En cada página de La peste se descubre que Camus sabía todo lo que se
puede saber sobre las pestes medievales, y que se había informado a fondo
de sus características, de la forma y las costumbres de su microbio, y hasta
de los tratamientos empleados en todos los tiempos. Casi como al descuido,
esos conocimientos están aprovechados a todo lo largo del libro, inclusive
con estadísticas y fechas, pero estrictamente calibrados en su función de
soporte documental. Otro grande escritor de nuestro tiempo —Ernest
Hemingway— explicó su método a un periodista, tratando de contarle cómo
escribió El viejo y el mar. Para llegar a ese pescador temerario, el escritor
había vivido media vida entre pescadores; para lograr que pescara un pez
titánico, había tenido él mismo que pescar muchos peces, y había tenido que
aprender mucho, durante muchos años, para escribir el cuento más sencillo
de su vida. “La obra literaria —decía Hemingway— es como el ‘iceberg’: la
gigantesca mole de hielo que vemos flotar, logra ser invulnerable porque
debajo del agua la sostienen los siete octavos de su volumen.”
Algo semejante ocurre en La peste. Apenas estalla el dramatismo cuando
salen las ratas a morir en la calle, o en el vómito negro y los ganglios
supurados de un portero, mientras la invisible población de Orán está siendo
exterminada por la peste, Camus —al contrario de nuestros novelistas de la
violencia— no se equivocó de novela. Comprendió que el drama no eran los
viejos tranvías que pasaban abarrotados de cadáveres al anochecer, sino los
vivos que les lanzaban flores, desde las azoteas, sabiendo que ellos mismos
podían tener un puesto reservado en el tranvía de mañana. El drama no eran
los que escapaban por la puerta falsa del cementerio —y para quienes la
amenaza de la peste había por fin terminado— sino los vivos que sudaban
hielo en sus dormitorios sofocantes sin poder escapar de la ciudad sitiada.
Sin duda, Camus no vio la peste. Pero debió sudar hielo en las terribles
noches de la ocupación, escribiendo editoriales clandestinos en su escondite
de París, mientras sonaban en el horizonte los disparos de los nazis cazando
resistentes.
La alternativa del escritor, en ese momento, era la misma de los habitantes
de Orán en las interminables noches de la peste, y era la misma de los
campesinos colombianos en la pesadilla de la violencia.

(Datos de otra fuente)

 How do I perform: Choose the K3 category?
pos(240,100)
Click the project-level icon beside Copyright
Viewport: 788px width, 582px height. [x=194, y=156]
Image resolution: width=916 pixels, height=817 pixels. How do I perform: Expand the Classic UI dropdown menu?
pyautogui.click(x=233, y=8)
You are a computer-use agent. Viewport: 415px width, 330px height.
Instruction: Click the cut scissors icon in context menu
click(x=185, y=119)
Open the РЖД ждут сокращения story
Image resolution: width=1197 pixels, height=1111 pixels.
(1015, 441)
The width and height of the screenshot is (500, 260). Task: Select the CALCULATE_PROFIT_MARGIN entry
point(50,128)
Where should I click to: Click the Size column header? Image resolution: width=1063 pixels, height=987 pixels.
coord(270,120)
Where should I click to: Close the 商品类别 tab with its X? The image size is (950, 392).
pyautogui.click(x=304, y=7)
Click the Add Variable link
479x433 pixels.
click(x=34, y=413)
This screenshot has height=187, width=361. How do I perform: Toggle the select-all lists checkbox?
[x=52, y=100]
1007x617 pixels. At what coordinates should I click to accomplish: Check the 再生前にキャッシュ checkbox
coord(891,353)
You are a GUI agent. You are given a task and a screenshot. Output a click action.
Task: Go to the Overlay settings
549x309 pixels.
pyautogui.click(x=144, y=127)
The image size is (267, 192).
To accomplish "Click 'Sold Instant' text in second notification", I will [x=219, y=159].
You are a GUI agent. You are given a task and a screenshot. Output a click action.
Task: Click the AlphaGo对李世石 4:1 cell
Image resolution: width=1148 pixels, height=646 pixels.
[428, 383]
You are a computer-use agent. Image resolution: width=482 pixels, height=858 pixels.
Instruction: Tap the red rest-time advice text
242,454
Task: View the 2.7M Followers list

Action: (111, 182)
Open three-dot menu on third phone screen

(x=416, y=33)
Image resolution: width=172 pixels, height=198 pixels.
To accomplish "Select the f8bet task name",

Hay otro drama detrás del fusil
Como modelo de la terrible novela que aún no se ha escrito en Colombia, tal
vez ninguno sea mejor que la apacible novela de Camus. Un breve episodio
del género humano en el cual ni siquiera los microbios de la peste son
definitivamente malos, ni sus víctimas necesariamente buenas. Quienes
vuelvan sobre el tema de la violencia en Colombia, tendrán que reconocer
que el drama de ese tiempo no era sólo el del perseguido, sino también el del
perseguidor. Que por lo menos una vez, frente al cadáver destrozado del
pobre campesino, debió coincidir el pobre policía de a ochenta pesos,
sintiendo miedo de matar, pero matando para evitar que lo mataran. Porque
no hay drama humano que pueda ser definitivamente unilateral.
Con todo, un valioso servicio nos han prestado los testigos de la violencia,
al imprimir sus testimonios en bruto. Hay que confiar en que ellos prestarán
buena ayuda a quienes sobrevivieron a la violencia y se están tomando el
tiempo para aprender a escribirla, y en todo caso a los numerosos niños que
la padecieron como una pesadilla de la infancia y ahora están creciendo en
silencio sin olvidarla. La aparición de esa gran novela es inevitable en una
segunda vuelta de ganadores. Aunque ciertos amigos impacientes consideren
que entonces será demasiado tarde para que sirva de algo el contenido
político que tendrá sin remedio, en cualquier tiempo.